__DO THIS__
Transcribe the following rows word for word, keeping every line as it appears.

__MATERIAL PROVIDED__

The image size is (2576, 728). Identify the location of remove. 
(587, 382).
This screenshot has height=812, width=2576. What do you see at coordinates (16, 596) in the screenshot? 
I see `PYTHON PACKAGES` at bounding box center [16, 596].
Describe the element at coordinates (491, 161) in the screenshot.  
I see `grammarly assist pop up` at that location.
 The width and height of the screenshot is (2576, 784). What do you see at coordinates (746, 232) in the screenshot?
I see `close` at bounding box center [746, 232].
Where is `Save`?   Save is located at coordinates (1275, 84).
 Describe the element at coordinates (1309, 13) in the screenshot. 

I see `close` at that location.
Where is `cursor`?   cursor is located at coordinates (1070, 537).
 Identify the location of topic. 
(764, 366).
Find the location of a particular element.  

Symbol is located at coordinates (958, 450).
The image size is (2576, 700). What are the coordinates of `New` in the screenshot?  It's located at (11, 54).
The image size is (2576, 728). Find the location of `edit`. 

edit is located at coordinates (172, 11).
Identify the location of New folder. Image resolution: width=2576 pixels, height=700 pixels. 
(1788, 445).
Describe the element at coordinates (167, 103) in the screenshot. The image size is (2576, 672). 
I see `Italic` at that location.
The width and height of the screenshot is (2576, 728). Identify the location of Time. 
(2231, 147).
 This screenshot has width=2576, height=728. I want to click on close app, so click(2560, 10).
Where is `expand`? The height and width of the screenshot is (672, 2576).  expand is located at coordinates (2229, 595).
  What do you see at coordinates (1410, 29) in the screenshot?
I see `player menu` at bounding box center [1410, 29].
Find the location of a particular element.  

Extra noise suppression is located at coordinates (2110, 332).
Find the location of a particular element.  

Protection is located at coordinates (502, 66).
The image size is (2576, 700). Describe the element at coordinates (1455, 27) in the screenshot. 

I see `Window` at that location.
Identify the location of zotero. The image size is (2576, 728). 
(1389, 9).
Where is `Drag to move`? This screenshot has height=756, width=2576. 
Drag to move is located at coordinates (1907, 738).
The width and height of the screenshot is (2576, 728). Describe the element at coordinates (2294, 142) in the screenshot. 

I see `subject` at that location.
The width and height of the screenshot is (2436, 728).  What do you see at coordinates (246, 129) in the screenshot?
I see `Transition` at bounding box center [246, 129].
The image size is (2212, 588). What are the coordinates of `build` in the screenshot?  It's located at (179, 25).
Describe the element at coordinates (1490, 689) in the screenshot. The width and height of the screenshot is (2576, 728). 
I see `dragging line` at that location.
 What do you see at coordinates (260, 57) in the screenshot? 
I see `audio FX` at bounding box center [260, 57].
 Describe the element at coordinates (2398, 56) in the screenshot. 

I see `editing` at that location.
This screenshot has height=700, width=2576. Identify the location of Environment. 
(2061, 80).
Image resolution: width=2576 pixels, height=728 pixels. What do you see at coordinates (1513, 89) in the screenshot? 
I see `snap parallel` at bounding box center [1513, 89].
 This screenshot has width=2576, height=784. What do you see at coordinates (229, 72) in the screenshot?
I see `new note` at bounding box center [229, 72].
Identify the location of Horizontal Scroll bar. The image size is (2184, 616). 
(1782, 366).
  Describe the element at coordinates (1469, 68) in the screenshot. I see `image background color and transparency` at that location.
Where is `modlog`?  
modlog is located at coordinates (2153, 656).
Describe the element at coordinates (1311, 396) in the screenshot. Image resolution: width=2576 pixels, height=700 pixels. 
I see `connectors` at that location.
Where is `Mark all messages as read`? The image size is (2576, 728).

__WRITTEN REPLY__
The image size is (2576, 728). Identify the location of remove. 
(587, 382).
This screenshot has height=812, width=2576. What do you see at coordinates (16, 596) in the screenshot? 
I see `PYTHON PACKAGES` at bounding box center [16, 596].
Describe the element at coordinates (491, 161) in the screenshot.  
I see `grammarly assist pop up` at that location.
 The width and height of the screenshot is (2576, 784). What do you see at coordinates (746, 232) in the screenshot?
I see `close` at bounding box center [746, 232].
Where is `Save`?   Save is located at coordinates (1275, 84).
 Describe the element at coordinates (1309, 13) in the screenshot. 

I see `close` at that location.
Where is `cursor`?   cursor is located at coordinates (1070, 537).
 Identify the location of topic. 
(764, 366).
Find the location of a particular element.  

Symbol is located at coordinates (958, 450).
The image size is (2576, 700). What are the coordinates of `New` in the screenshot?  It's located at (11, 54).
The image size is (2576, 728). Find the location of `edit`. 

edit is located at coordinates (172, 11).
Identify the location of New folder. Image resolution: width=2576 pixels, height=700 pixels. 
(1788, 445).
Describe the element at coordinates (167, 103) in the screenshot. The image size is (2576, 672). 
I see `Italic` at that location.
The width and height of the screenshot is (2576, 728). Identify the location of Time. 
(2231, 147).
 This screenshot has width=2576, height=728. I want to click on close app, so click(2560, 10).
Where is `expand`? The height and width of the screenshot is (672, 2576).  expand is located at coordinates (2229, 595).
  What do you see at coordinates (1410, 29) in the screenshot?
I see `player menu` at bounding box center [1410, 29].
Find the location of a particular element.  

Extra noise suppression is located at coordinates (2110, 332).
Find the location of a particular element.  

Protection is located at coordinates (502, 66).
The image size is (2576, 700). Describe the element at coordinates (1455, 27) in the screenshot. 

I see `Window` at that location.
Identify the location of zotero. The image size is (2576, 728). 
(1389, 9).
Where is `Drag to move`? This screenshot has height=756, width=2576. 
Drag to move is located at coordinates (1907, 738).
The width and height of the screenshot is (2576, 728). Describe the element at coordinates (2294, 142) in the screenshot. 

I see `subject` at that location.
The width and height of the screenshot is (2436, 728).  What do you see at coordinates (246, 129) in the screenshot?
I see `Transition` at bounding box center [246, 129].
The image size is (2212, 588). What are the coordinates of `build` in the screenshot?  It's located at (179, 25).
Describe the element at coordinates (1490, 689) in the screenshot. The width and height of the screenshot is (2576, 728). 
I see `dragging line` at that location.
 What do you see at coordinates (260, 57) in the screenshot? 
I see `audio FX` at bounding box center [260, 57].
 Describe the element at coordinates (2398, 56) in the screenshot. 

I see `editing` at that location.
This screenshot has height=700, width=2576. Identify the location of Environment. 
(2061, 80).
Image resolution: width=2576 pixels, height=728 pixels. What do you see at coordinates (1513, 89) in the screenshot? 
I see `snap parallel` at bounding box center [1513, 89].
 This screenshot has width=2576, height=784. What do you see at coordinates (229, 72) in the screenshot?
I see `new note` at bounding box center [229, 72].
Identify the location of Horizontal Scroll bar. The image size is (2184, 616). 
(1782, 366).
  Describe the element at coordinates (1469, 68) in the screenshot. I see `image background color and transparency` at that location.
Where is `modlog`?  
modlog is located at coordinates (2153, 656).
Describe the element at coordinates (1311, 396) in the screenshot. Image resolution: width=2576 pixels, height=700 pixels. 
I see `connectors` at that location.
Where is `Mark all messages as read`? The image size is (2576, 728).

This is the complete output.